Desde la invasión rusa a Ucrania —el 24 de febrero de 2022— la guerra continúa sin avances concretos hacia un alto al fuego. La ofensiva contra infraestructuras energéticas agrava la crisis humanitaria y, según el Centro de Estudios Estratégicos e Internacionales (CSIS), las bajas combinadas rusas y ucranianas podrían alcanzar los 1,8 millones y llegar a 2 millones hacia mediados de 2026.
Los habitantes de Kiev, Dnipro y Odesa enfrentan prolongados cortes de agua, calefacción, internet y electricidad, además de daños en instalaciones civiles tras recientes ataques con misiles y drones. En pleno invierno, cuando las temperaturas pueden descender hasta los -14 °C, según el Centro Hidrometeorológico Ucraniano, la administración de Volodímir Zelenski despliega trabajos de emergencia para restablecer servicios y reparar el sistema eléctrico.
Aunque el régimen de Vladímir Putin afirma que sus fuerzas solo atacan instalaciones militares, el ministro ucraniano de Relaciones Exteriores Andrii Sybiha denuncia que las operaciones afectan deliberadamente a la población civil.
En los últimos meses, Estados Unidos encabezó el respaldo internacional a Kiev con asistencia financiera y equipamiento estratégico, además de coordinar el apoyo de la OTAN y socios europeos. Sin embargo, tensiones internas en la Unión Europea (UE) reavivan el debate sobre la eficacia de la estrategia conjunta frente a Moscú.
En paralelo, Washington impulsa contactos diplomáticos. Se realizaron conversaciones trilaterales en Abu Dabi y Ginebra, centradas en cuestiones territoriales y de seguridad, aunque sin resultados definitivos. Kiev adelantó que podría celebrarse una nueva ronda esta semana y prevé otro intercambio de prisioneros de guerra, superior al último, cuando se devolvieron 157 detenidos por cada lado.

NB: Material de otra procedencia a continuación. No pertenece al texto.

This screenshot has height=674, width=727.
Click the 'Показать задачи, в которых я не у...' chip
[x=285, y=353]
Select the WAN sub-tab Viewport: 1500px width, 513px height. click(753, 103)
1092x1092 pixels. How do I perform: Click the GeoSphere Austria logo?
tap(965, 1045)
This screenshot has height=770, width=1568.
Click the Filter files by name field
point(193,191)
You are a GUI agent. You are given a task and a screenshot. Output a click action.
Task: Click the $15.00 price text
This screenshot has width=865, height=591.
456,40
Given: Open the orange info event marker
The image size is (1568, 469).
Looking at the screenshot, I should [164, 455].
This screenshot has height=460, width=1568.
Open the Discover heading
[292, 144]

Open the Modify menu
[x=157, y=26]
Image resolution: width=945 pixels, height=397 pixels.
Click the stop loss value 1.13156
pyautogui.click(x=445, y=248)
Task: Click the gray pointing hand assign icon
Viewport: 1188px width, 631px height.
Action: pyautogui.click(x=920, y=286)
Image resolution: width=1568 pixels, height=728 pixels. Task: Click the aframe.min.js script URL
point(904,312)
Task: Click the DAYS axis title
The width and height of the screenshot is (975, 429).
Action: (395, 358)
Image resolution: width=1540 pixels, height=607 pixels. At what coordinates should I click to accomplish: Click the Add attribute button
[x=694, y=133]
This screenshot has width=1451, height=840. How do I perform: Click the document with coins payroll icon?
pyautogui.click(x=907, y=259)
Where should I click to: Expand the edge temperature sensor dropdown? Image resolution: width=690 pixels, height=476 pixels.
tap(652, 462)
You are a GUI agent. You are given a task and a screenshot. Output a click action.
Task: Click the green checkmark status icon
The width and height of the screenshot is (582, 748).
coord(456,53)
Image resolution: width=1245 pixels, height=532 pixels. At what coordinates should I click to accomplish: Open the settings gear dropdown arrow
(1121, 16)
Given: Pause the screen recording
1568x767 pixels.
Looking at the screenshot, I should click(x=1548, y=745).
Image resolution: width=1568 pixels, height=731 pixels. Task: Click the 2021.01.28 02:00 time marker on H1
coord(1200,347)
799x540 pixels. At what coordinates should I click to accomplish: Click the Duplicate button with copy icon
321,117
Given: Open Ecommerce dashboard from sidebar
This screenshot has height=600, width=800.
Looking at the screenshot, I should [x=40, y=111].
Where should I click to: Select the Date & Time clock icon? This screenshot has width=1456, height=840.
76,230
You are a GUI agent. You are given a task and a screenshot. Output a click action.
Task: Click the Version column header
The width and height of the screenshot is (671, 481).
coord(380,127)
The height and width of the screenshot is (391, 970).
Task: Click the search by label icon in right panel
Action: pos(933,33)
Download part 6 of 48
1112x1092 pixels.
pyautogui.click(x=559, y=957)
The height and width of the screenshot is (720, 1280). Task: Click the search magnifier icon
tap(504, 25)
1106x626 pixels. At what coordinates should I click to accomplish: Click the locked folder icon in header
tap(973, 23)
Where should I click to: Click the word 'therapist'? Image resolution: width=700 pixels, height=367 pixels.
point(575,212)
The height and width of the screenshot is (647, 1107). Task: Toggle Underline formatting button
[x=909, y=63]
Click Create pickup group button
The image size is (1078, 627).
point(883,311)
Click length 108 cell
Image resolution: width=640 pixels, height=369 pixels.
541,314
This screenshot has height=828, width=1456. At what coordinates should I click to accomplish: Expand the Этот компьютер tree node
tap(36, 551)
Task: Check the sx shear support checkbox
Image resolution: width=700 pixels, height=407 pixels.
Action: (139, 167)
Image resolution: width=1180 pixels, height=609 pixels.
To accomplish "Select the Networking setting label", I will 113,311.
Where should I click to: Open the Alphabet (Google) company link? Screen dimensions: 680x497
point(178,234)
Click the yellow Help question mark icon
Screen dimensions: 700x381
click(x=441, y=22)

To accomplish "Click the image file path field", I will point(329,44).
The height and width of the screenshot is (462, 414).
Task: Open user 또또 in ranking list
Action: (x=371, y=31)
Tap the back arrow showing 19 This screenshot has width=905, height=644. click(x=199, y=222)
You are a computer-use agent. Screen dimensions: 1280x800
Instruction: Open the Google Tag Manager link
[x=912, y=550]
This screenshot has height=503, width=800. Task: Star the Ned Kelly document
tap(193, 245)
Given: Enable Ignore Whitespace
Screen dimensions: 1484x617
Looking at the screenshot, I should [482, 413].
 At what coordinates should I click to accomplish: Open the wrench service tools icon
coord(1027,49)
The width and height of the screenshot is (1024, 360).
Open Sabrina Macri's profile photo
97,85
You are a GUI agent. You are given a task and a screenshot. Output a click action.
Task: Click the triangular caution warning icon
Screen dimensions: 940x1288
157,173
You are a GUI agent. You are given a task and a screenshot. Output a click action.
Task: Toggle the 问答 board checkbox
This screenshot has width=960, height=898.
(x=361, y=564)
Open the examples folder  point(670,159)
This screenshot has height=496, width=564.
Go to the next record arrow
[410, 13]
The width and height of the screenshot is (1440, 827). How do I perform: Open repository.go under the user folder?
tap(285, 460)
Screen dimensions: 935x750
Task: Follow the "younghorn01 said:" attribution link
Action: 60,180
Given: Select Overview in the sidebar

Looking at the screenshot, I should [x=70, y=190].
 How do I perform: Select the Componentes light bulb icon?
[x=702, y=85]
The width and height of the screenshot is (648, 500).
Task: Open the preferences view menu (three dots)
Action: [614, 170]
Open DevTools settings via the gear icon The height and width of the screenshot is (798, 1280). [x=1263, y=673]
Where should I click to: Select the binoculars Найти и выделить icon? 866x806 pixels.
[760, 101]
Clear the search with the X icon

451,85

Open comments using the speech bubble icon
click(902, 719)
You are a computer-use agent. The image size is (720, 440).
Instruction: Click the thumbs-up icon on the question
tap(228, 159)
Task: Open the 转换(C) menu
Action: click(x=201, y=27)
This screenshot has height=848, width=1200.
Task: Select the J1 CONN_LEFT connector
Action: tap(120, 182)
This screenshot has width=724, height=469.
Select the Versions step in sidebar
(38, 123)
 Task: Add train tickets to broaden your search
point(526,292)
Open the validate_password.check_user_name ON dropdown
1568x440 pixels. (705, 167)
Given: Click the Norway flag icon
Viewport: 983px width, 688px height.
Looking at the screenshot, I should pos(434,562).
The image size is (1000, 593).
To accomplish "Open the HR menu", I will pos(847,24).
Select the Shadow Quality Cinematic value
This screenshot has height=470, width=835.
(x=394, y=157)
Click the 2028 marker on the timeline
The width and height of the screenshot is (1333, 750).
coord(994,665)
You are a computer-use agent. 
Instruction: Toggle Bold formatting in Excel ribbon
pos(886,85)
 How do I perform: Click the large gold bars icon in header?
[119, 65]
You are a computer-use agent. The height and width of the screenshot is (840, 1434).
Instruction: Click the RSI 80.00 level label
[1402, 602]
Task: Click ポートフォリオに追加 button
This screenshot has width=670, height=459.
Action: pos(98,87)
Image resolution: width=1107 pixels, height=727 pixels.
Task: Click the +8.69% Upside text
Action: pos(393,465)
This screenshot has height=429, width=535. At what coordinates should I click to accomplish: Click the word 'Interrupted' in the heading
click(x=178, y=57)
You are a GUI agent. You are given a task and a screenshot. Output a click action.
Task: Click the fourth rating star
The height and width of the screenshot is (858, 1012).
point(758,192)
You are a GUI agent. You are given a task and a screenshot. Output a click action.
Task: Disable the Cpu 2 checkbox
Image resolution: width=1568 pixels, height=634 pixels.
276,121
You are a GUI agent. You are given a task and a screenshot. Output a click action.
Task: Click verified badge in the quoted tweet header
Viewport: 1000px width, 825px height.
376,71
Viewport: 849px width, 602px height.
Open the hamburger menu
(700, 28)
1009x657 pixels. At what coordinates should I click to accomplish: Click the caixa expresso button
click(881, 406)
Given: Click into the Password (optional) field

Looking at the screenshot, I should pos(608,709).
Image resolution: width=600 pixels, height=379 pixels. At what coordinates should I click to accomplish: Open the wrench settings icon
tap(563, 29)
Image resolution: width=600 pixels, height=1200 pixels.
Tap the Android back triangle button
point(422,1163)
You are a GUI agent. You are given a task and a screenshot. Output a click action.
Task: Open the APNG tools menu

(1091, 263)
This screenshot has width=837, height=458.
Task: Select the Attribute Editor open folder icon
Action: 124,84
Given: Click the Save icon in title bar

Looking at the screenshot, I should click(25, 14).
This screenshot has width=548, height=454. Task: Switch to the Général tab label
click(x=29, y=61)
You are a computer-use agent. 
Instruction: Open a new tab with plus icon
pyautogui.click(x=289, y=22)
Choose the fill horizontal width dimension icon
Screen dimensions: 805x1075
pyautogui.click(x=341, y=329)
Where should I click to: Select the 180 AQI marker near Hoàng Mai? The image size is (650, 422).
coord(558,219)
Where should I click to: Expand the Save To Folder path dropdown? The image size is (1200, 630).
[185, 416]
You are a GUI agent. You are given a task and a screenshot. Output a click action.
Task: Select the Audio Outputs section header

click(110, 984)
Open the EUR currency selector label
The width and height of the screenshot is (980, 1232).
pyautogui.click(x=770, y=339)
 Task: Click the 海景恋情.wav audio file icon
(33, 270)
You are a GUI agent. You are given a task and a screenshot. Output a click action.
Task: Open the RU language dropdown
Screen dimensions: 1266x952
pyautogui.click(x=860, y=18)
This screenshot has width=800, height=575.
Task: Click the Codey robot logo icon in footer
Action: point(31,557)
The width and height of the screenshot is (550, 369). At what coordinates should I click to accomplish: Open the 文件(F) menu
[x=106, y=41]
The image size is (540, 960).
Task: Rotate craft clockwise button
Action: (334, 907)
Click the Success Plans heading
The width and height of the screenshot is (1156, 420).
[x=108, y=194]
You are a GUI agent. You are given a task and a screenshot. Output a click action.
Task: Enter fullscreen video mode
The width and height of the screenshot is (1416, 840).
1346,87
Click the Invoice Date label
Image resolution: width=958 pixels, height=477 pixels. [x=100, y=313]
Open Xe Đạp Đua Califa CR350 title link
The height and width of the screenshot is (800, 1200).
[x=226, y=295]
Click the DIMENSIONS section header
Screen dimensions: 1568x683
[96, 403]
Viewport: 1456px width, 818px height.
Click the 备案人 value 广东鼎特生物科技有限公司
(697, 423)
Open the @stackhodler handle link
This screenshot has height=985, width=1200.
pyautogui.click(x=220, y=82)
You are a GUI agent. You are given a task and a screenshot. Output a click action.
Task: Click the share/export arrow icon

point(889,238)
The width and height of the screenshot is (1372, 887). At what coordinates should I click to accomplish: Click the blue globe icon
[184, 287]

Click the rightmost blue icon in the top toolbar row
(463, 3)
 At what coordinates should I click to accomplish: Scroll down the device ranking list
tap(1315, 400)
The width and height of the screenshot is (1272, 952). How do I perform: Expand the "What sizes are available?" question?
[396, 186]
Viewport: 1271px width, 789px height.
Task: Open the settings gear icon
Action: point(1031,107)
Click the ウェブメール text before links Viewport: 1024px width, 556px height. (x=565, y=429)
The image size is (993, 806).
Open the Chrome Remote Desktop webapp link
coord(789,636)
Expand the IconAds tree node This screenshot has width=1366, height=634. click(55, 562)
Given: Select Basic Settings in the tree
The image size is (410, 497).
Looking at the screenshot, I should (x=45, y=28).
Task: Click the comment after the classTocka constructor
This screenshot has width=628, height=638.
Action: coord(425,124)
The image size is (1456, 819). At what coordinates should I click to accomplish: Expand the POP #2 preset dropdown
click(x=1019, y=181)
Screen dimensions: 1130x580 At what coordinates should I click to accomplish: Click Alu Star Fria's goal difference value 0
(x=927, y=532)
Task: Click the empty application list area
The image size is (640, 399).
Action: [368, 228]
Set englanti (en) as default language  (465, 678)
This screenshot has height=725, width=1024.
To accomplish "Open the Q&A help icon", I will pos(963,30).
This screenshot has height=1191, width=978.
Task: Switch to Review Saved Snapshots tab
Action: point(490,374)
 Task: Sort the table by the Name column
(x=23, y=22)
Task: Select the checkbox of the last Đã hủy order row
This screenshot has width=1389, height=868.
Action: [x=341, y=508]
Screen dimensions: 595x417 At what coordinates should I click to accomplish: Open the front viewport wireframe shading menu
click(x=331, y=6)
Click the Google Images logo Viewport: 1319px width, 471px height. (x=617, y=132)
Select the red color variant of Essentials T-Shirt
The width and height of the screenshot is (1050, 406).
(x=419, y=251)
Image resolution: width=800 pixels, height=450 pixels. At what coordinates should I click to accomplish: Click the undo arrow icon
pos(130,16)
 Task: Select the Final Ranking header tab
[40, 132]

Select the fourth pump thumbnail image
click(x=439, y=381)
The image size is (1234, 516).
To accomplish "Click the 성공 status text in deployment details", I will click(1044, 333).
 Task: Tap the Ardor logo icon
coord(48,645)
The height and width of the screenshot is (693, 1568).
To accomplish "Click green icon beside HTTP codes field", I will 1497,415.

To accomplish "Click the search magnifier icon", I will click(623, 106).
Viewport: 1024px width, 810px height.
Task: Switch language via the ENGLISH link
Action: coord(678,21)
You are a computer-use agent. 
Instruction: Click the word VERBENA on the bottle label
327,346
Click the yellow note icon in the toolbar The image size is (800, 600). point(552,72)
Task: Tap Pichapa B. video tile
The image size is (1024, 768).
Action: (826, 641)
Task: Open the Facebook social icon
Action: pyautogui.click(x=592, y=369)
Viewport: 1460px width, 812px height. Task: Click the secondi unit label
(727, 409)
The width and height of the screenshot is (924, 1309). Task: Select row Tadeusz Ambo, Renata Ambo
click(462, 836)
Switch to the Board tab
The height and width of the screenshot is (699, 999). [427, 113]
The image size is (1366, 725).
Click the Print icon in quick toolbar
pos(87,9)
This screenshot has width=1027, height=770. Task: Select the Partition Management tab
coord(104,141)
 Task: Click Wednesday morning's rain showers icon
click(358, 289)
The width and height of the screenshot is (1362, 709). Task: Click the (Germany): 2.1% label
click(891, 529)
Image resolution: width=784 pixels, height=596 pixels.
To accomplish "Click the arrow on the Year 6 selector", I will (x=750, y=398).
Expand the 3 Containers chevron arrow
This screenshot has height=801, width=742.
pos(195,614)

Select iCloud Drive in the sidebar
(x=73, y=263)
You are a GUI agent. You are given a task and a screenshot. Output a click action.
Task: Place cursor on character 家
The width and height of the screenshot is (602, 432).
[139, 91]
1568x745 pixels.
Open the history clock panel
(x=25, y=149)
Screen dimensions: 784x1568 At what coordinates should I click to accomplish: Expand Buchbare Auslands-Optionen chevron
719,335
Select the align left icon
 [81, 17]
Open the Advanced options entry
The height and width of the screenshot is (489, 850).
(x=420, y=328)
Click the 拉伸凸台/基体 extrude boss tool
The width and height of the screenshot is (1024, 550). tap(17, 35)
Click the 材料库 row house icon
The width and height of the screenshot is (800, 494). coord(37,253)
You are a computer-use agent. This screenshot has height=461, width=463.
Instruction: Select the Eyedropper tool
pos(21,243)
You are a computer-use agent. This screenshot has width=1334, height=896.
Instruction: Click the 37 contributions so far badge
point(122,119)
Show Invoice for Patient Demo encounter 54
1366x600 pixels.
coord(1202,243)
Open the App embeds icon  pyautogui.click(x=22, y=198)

Amnistía Internacional sostiene que la invasión rusa desató una crisis humanitaria que vulnera los derechos humanos y la Carta de las Naciones Unidas. El organismo advierte que el conflicto generó la mayor crisis de refugiados en Europa desde la Segunda Guerra Mundial, con millones de personas desplazadas.
En declaraciones a La República, el profesor de ciencias políticas de la Universidad Antonio Ruiz de Montoya, Alonso Cárdenas, señaló que, pese a las múltiples rondas sin resultados concretos, la continuidad del diálogo evidencia que la diplomacia sigue activa, aunque el camino hacia un acuerdo de paz sea complejo y lento.
Para el analista internacional Ramiro Escobar, una eventual salida negociada implicaría un "alto costo político y territorial" para ambos bandos. Andrés Fernández Sanguza coincidió en que ninguno ha alcanzado sus objetivos estratégicos: Rusia busca consolidar su esfera de influencia y frenar la expansión de la OTAN, mientras Ucrania no quiere ceder territorio ni garantías de seguridad. En ese escenario, la diplomacia avanza, pero no altera los intereses estructurales de los Estados implicados.
La guerra también ha tenido repercusiones económicas y energéticas a escala global. La Unión Europea (UE) redujo su dependencia del gas ruso y diversificó proveedores, mientras que Estados Unidos y el bloque europeo impusieron sanciones financieras y comerciales contra Moscú.
Además, varios países europeos aumentaron sus presupuestos de defensa y mantienen el apoyo militar a Ucrania, en un giro estratégico que redefine la seguridad del continente.
Millones de personas permanecen desplazadas y amplias zonas de infraestructura siguen dañadas. Organismos internacionales estiman que la reconstrucción costará cientos de miles de millones de dólares y que la guerra ha alterado el comercio global.